WSJ-Crypto

Redefining Privacy: It’s a Fundamental Right, Not a Commodity

Confidentiality is an extremely significant matter. It can pertain to how you choose to keep aspects of your existence distinct. It can concern how you uphold your sense of respect. It can involve how you honor another individual’s trust. It can even be a question of your security, or potentially your life. At the core of all these issues lies the authority over your own data. Particularly, the authority over who is informed about what.

Grasping whom you need to rely on to safeguard your privacy, whom you can disregard, how challenging it is to bypass privacy protections, and who can realistically achieve that, are all crucial elements for individuals to comprehend when striving for privacy.

Bitcoin has one of the most dreadful records I’ve ever encountered regarding transparently conveying these truths to users concerning Bitcoin privacy instruments. I’m certain anyone who isn’t completely new to this area is well aware of the long-standing conflict between Wasabi and Samourai, two initiatives that provided centralized coinjoin coordinators as a service. Samourai developers faced arrest in a bizarre and unfounded overreach attempting to enforce custodial financial regulations on a purely self-custodial initiative, and Wasabi voluntarily disabled their coordinator due to concerns of similar legal repercussions.

This is a dismal situation, yet the truth is that the circumstances have always been dire. The few years leading up to Samourai’s arrest and Wasabi’s suspension were filled with absurdities.

Both groups have minimized and obscured the risks associated with their own services, while fiercely attacking the other. Each team has experienced privacy or security challenges that they did not communicate to users. Both teams evaded and concealed the straightforward reality of both initiatives: whether due to deliberate design choices or implementation shortcomings, both projects depended on the coordinator being reputable enough to avoid de-anonymizing its users.
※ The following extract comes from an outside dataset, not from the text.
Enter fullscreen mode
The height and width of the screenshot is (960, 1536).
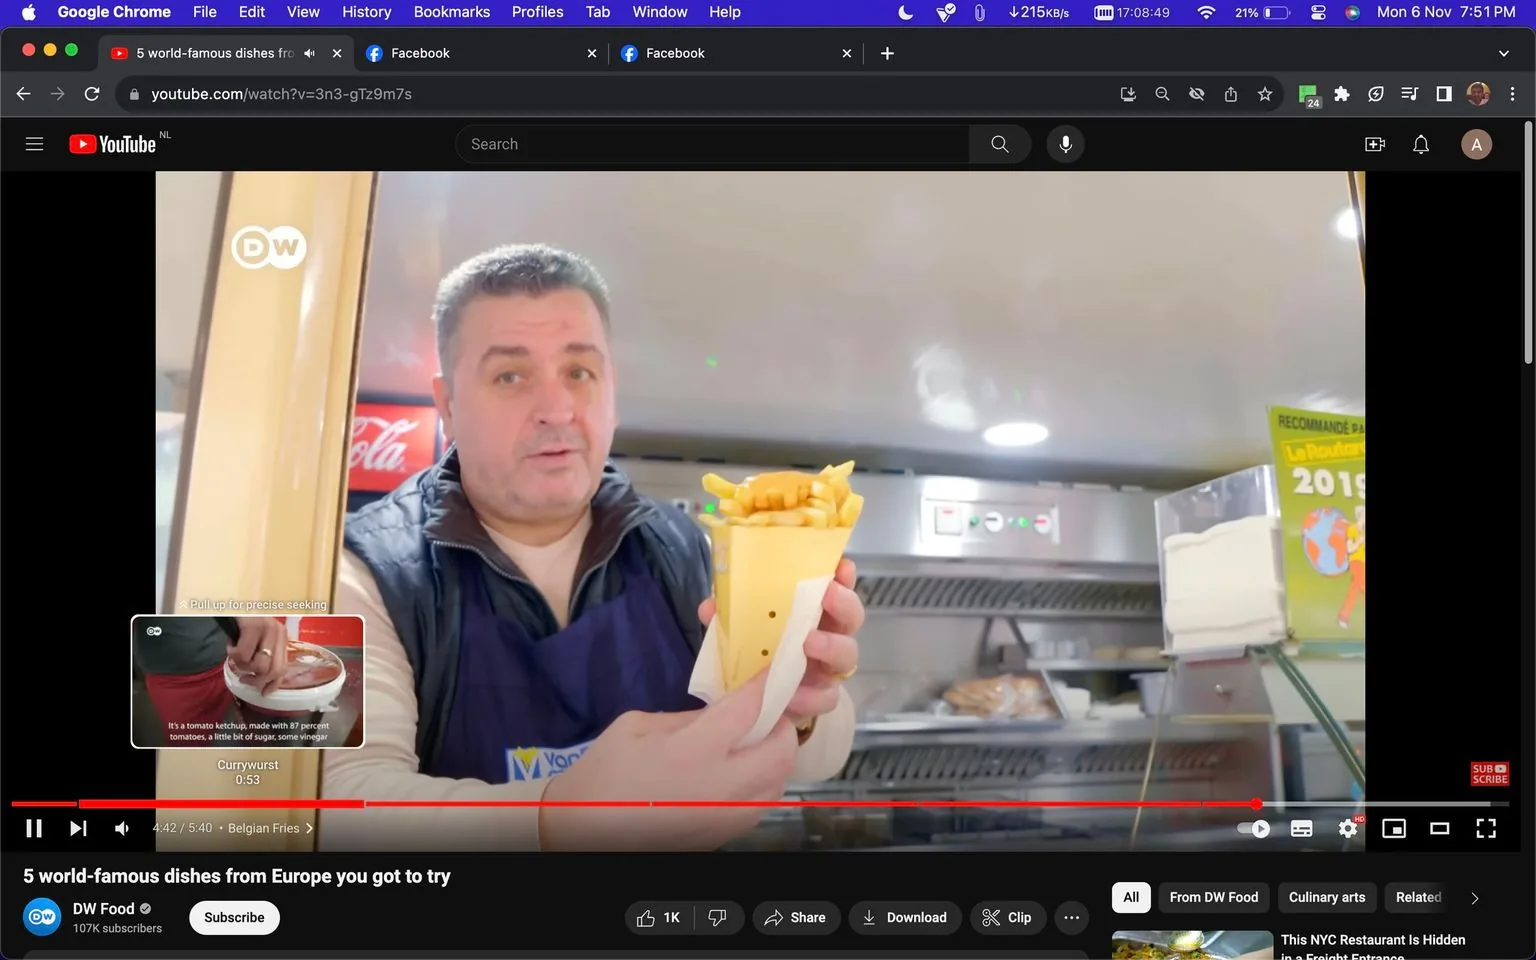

Numerous individuals would likely have continued using both initiatives despite this knowledge, but the fact is that the decision to do so while those projects were operational for the majority was uninformed. Privacy ultimately relates to the patterns in our behaviors exposing details about our actions, and the danger of concealing something is that if insufficient effort is made to keep it private, whatever you’ve done may be uncovered.

The exposure of people’s actions can lead to repercussions. It can devastate someone’s social interactions, and it could incur legal ramifications if a law has been breached. In the gravest instances, it could even result in someone forfeiting their life.

This reality is not genuinely acknowledged by a significant portion of those creating privacy tools, and most certainly was not by the teams at Wasabi and Samourai. This situation demands transformation. We do not require any further marketing catchphrases or troll strategies.

What we need are objective and logical definitions of threat models. We require authentic mathematical evaluations of the privacy offered. We need to ascertain the financial and resource expenditures necessary to undermine that privacy. We demand rational scientific efforts, not PR initiatives and slogans.

Without these measures, privacy within Bitcoin will remain stagnant. 

This article is a Take. The views expressed are solely those of the author and do not necessarily reflect those of BTC Inc or Bitcoin Magazine.